Пархом едва сдержался, чтобы не захохотать.
— Так и сказал — меньшевистская гнида?
— Так и сказал!
Они уже подошли к домику Кагарлыка.
— Вот что скажу тебе, Максим. Больше так не делай. Это анархизм и хулиганство. Понял?
— Понял, — виновато произнес Максим.
— Мы не так боремся с меньшевиками. Ты слышал о листовках, прокламациях?
— Слышал… Не только слышал, но и сам тайком разбрасывал их на базаре, да и на шахте — рабочим.
— И тебя не поймала полиция?
— Черта лысого поймают, — подмигнул Максим, — я не такой дурак.
— Но все же остерегайся, Максим. Советую тебе не рисковать. Скоро тебя призовут в армию. Будь хорошим солдатом, учись военному делу. Ленин что нам говорит?
— Что? — схватил Максим Пархома за руку.
— Он говорит, что мы должны готовиться к революции. А победить нельзя, если не научимся правильно наступать и правильно отступать. Надо уметь воевать! Понял! То-то! У нас должна быть народная армия, а в ней свои командиры. Вот ты и учись, когда будешь в армии, как надо командовать.
— Да ты что? Какой же я командир? — вопросительно посмотрел на Пархома Максим.
— Учись! К этому нас призывает партия!
— Так я пока что не состою в партии! — опечаленно произнес Максим.
— Будешь в партии! Проявишь себя честным, боевым человеком, тогда примут.
— А где примут? — нетерпеливо прошептал Максим.

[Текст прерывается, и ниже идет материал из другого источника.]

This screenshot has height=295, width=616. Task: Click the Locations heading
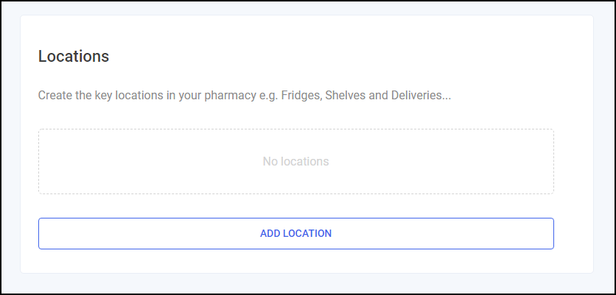coord(74,57)
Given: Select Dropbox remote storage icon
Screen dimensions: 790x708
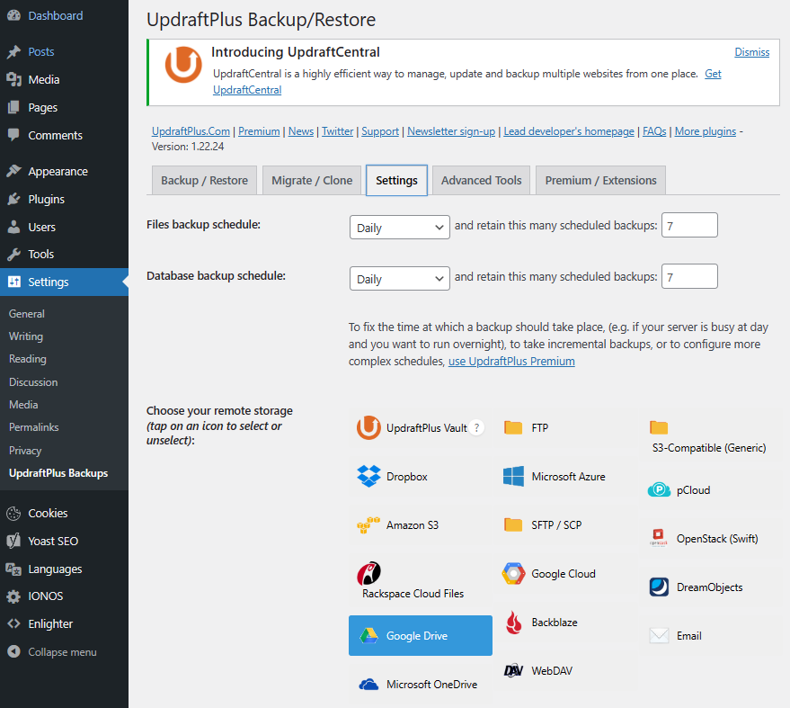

— Этого я не знаю. Но уверен, что примут. Только веди себя как большевик. И… — Пархом засмеялся, — не нападай с палкой на меньшевиков!
Максим наклонил голову и махнул рукой:
— Понял! А еще скажи мне, Пархом, ты знаешь инженера Михаила Константиновича Курако?
— Знаю, Максим. Он начальник доменного цеха на нашем заводе.
— Он большевик?
— Этого не скажу. Об этом не кричат на всех перекрестках. Знаю, что он дружит с рабочими, даже ходит к ним на свадьбы и крестины. И еще знаю, что он несколько лет тому назад вернулся из ссылки.
— А тебе известно, что у него на квартире жандармы недавно произвели обыск? — хитровато посмотрел на Пархома Максим.
— Я-то знаю, а откуда тебе это известно? — удивился Пархом.
— Известно! Я ведь интересуюсь всем, что делается на свете. Ну, я побегу, а то мать будет ругать, если опоздаю на обед.
Вскоре Пархом попрощался с Максимом, его призвали в армию.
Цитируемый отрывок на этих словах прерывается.